Making your own cheese with nettles is easy. Make a cottage cheese, which should take only a few days. Pick the new, young leaves from the top of the nettles. Drop them into boiling water for five minutes to destroy the sting. Strain off the water. Dry the nettles. Shred them, then sprinkle them into the still liquid cheese. Eat when ready. Don't eat old nettles, they have too much oxalic acid in them.

Nettles are rich in nutrients. You will need to add some salt to the cheese, but nettles themselves are quite salty.

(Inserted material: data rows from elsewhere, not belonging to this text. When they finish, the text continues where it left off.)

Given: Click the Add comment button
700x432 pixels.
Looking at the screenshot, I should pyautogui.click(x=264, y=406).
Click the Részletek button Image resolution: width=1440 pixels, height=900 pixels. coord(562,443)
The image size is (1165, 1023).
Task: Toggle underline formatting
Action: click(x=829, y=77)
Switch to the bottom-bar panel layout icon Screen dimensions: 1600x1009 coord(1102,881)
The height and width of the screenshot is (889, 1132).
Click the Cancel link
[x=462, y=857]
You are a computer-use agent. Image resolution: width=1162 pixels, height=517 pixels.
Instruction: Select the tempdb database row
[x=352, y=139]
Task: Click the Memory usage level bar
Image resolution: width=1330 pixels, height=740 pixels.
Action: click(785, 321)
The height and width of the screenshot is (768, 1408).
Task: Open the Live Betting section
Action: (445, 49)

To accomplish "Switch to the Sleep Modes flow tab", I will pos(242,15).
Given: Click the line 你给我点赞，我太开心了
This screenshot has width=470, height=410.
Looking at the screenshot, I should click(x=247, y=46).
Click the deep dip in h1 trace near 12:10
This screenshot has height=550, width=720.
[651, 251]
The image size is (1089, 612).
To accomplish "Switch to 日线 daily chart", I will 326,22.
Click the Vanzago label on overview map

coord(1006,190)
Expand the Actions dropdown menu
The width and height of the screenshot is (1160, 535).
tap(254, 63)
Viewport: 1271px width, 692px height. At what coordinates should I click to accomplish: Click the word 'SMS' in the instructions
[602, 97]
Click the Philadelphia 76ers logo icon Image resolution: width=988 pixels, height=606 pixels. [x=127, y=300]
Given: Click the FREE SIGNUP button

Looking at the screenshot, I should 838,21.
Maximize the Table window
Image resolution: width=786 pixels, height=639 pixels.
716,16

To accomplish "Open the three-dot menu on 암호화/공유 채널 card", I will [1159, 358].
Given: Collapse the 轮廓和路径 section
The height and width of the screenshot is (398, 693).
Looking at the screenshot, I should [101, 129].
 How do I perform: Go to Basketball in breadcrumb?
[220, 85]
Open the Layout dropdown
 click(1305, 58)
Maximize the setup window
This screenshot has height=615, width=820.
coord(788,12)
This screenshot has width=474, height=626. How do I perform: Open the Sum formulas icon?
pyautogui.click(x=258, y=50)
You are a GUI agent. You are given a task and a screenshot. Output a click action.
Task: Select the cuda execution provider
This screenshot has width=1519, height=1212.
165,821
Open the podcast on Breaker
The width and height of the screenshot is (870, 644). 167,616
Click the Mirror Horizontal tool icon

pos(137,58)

frankbeswick on 03/22/2022

I like goat's cheese with nettle shredded and mixed into it,but Cornish yard has no shredded nettles.It ìs wrapped all round with nettle leaves, which flavour the rind.

Veronica on 03/21/2022

Corniche yarg is a popular nettle cheese

Veronica on 03/21/2022

Yes no problem. I have seen that quote too. But then, I live in Cheshire, so maybe i am rather subjective. 😀

DerdriuMarriner on 03/21/2022

I don't know anything about Sage Derby but I must say that I quoted Belton Farm because it just didn't sound right. It's very much appreciated that you both have stepped forward to dispel my confusion.

I like the word otiose!

And I'll look for goat's cheese with nettles. Sounds delicious and nutritious so thank you, Frank.

frankbeswick on 03/21/2022

Anyway,, Lancashire and Cheshire were once one county, so there is no reason to think that Cheshire has any greater pedigree than Lancashire at cheesemaking. A crumbly Lancashire much resembles a good Cheshire.

frankbeswick on 03/21/2022

The only green cheese that I eat is goat's cheese with nettles, so I cannot comment on other kinds.

I think that it is otiose of Belton Farm to claim that Sage Derby as England's oldest cheese, as Derbyshire and Cheshire are adjoining counties, so cheesemaking is likely to have occurred at the same time in both. Remember though, that Cheshire is the county round Chester, the city of the legions,. Roman soldiers used to get cheese as part of their rations, so cheese making in Cheshire probably goes back to the Romans at the very least. Veronica therefore has a case for saying that Cheshire is the oldest cheese, though the same argument could be used to support Gloucester, where there was also a legionary base.